I also don't think peak heights are not particularly relevant here. There was a chemical separation, and the degree of speciation between fractions would be different for each compound.

I also agree there is plenty of quibble room in my arguments.

And by the way, I spend a lot of time in a lab, but my background is not wet chemistry, GC nor mass spec.

kfaber said...

In several posts, WADA Technical Document TD2003IDCR is referenced.

It is perhaps not directly relevant to the outcome of the Landis case, but the mass spectrometry criteria put forth in that Technical Document are fundamentally flawed. This has been emphasized in several articles, e.g. in R.A. de Zeeuw, Substance identification: the weak link in analytical toxicology, Journal of Chromatography B, 811 (2004) 3-12. An illustrative quote from the Abstract: "Moreover, the criteria for establishing a “positive match” leave much to be desired.

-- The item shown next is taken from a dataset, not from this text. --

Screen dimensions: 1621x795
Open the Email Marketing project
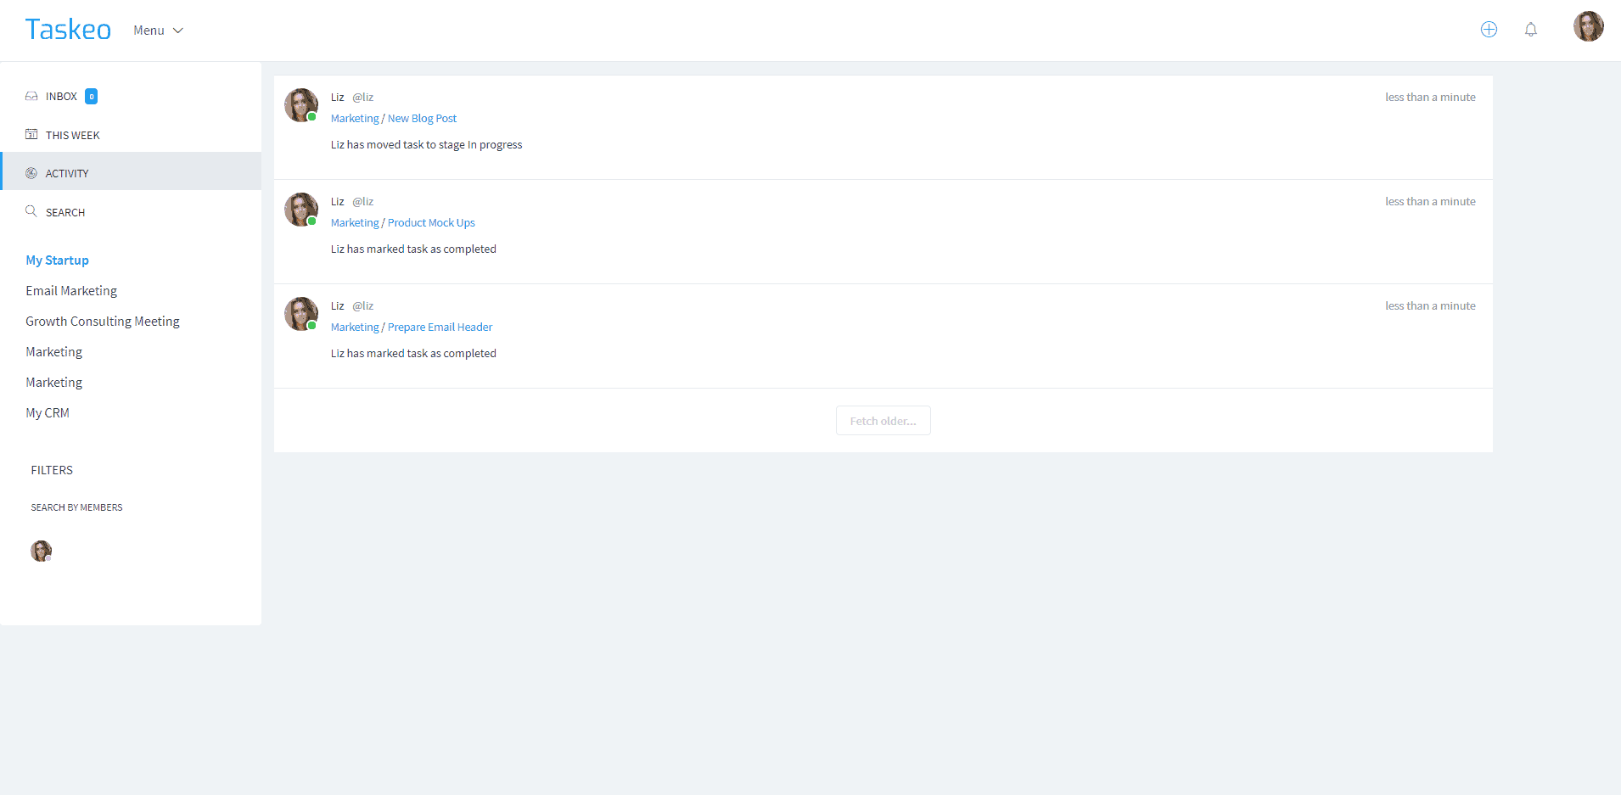click(71, 291)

These observations are corroborated when comparing some recent guidelines for qualitative analysis (issued for various forensic areas by SOFT/AAFS, NCCLS, NLCP, WADA and EU). Apart from showing substantial differences between them on pivotal issues, the guidelines contain various elements that appear scientifically incorrect and/or legally untenable."

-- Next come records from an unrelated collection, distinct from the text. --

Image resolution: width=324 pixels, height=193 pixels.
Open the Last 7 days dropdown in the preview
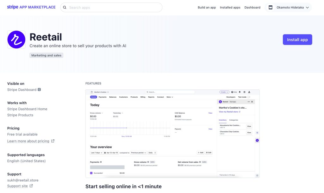pyautogui.click(x=96, y=153)
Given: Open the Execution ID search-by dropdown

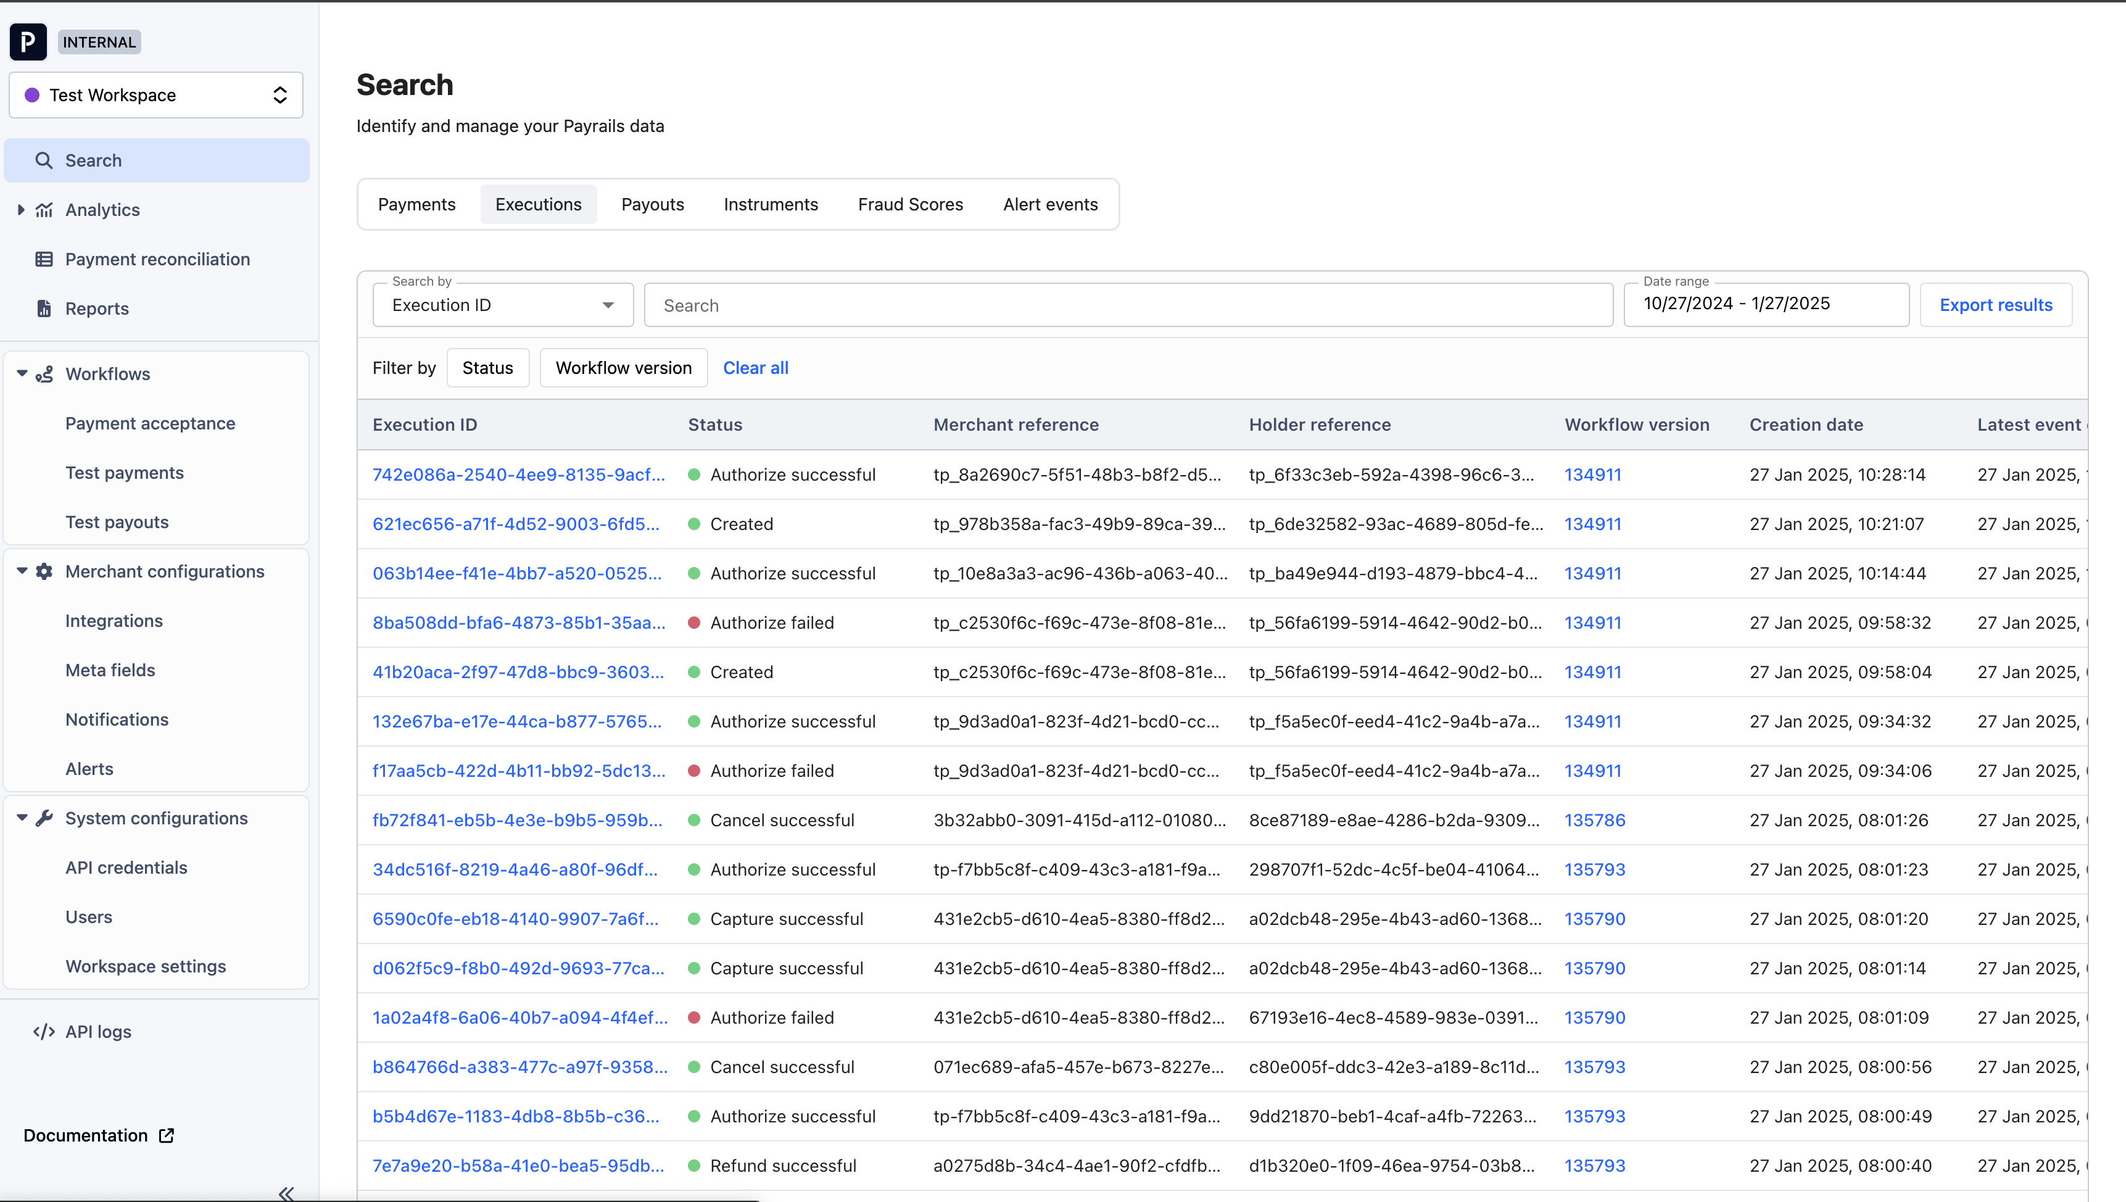Looking at the screenshot, I should pos(503,305).
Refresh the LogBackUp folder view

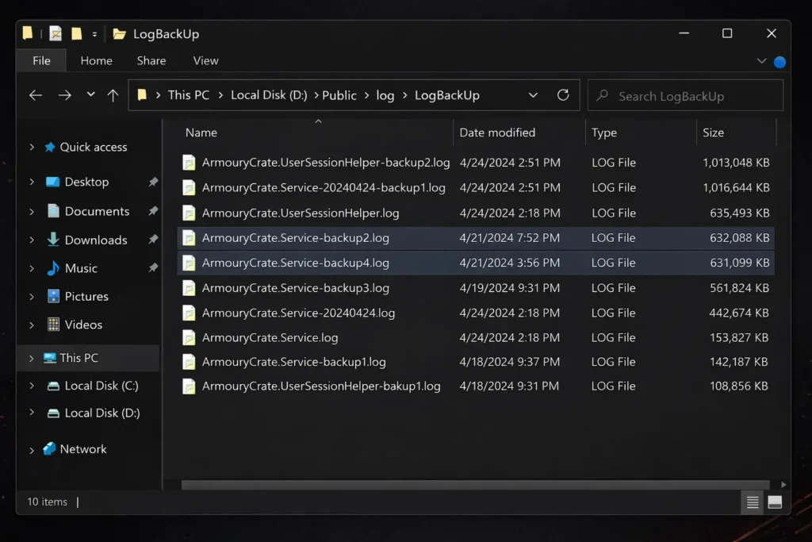563,94
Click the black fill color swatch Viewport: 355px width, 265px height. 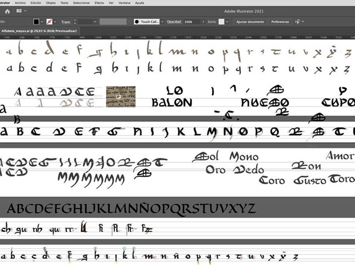36,22
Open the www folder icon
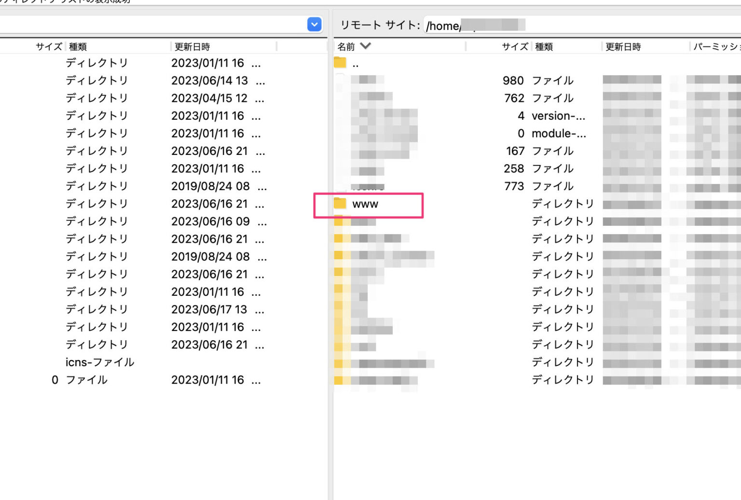 (340, 204)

Briefly, a statistical foundation is entirely lacking. As a result, one has no idea what the risk of a false positive declaration might be.

The latter is a general problem with anti-doping practices, which has recently been brought to the attention of a wider audience in D.A. Berry, The science of doping, Nature, 454 (2008) 692-693.

Just check (WADA or whatever source) documents for the presence of 'technical' terms like "statistics", "statistical", "validation", "risk", "false positives". The result of such a search may be a real eye-opener, even for the non-technically oriented.

The statistics-based solution has (for this particular class of methods) been published and thoroughly tested a decade ago, see H. van der Voet, W.A. de Boer, W.G. de Ruig and J.A. van Rhijn, Detection of residues using multivariate modelling of low-level GC-MS measurements, Journal of Chemometrics, 12 (1998) 279-294 and W.J. de Boer, H. van der Voet, W.G. de Ruig, J.A. van Rhijn, K.M. Cooper, D.G. Kennedy, R.K.P. Patel, S. Porter, T. Reuvers, V. Marcos, P. Muñoz, J. Bosch, P. Rodríguez and J.M. Grases, Optimizing the balance between false positive and false negative error probabilities of confirmatory methods for the detection of veterinary drug residues, Analyst, 124 (1999) 109-114.

Pretty frustrating!

Best regards,

Klaas Faber

Larry said...

Klaas -

Before getting started, thank you for posting here. I don't believe you've posted on this site before, and it's helpful to have experts writing here on these technical topics. Unfortunately, I fear that few people will see your post. If I can entice you to speak further about the issue of MS peak identification, then maybe we can persuade TBV to give your discussion its own thread, and more people will see what you have to say.

Based on all we know, it would not surprise me at all if the TD2003IDCR standards were inconsistent with other similar standards in place elsewhere, or if there are no studies validating the identification criteria used in TD2003IDCR.

Unfortunately, the problems with peak identification in the Landis case go well beyond any inadequacy in the TD2003IDCR standards. In the Landis case, we have the problem of how to properly identify IRMS peaks, which is not really addressed by TD2003IDCR, even though TD2003IDCR arguably provides the governing standard. In the Landis case, the lab took the steps that we understand are standard to identify the MS peaks. However, the lab did not have a standard in place for IRMS peak identification, and it made this identification based on a casual visual comparison to the identified MS peaks. The lack of a written standard for IRMS peak identification strikes many of us here as a violation of TD2003IDCR, but the lack of such a standard did not trouble either arbitration panel in the Landis case or any of the ADA witnesses.

I have searched in vain for anything in the scientific literature on how to identify IRMS peaks.

I'd like to hear anything you have to say on any of these topics.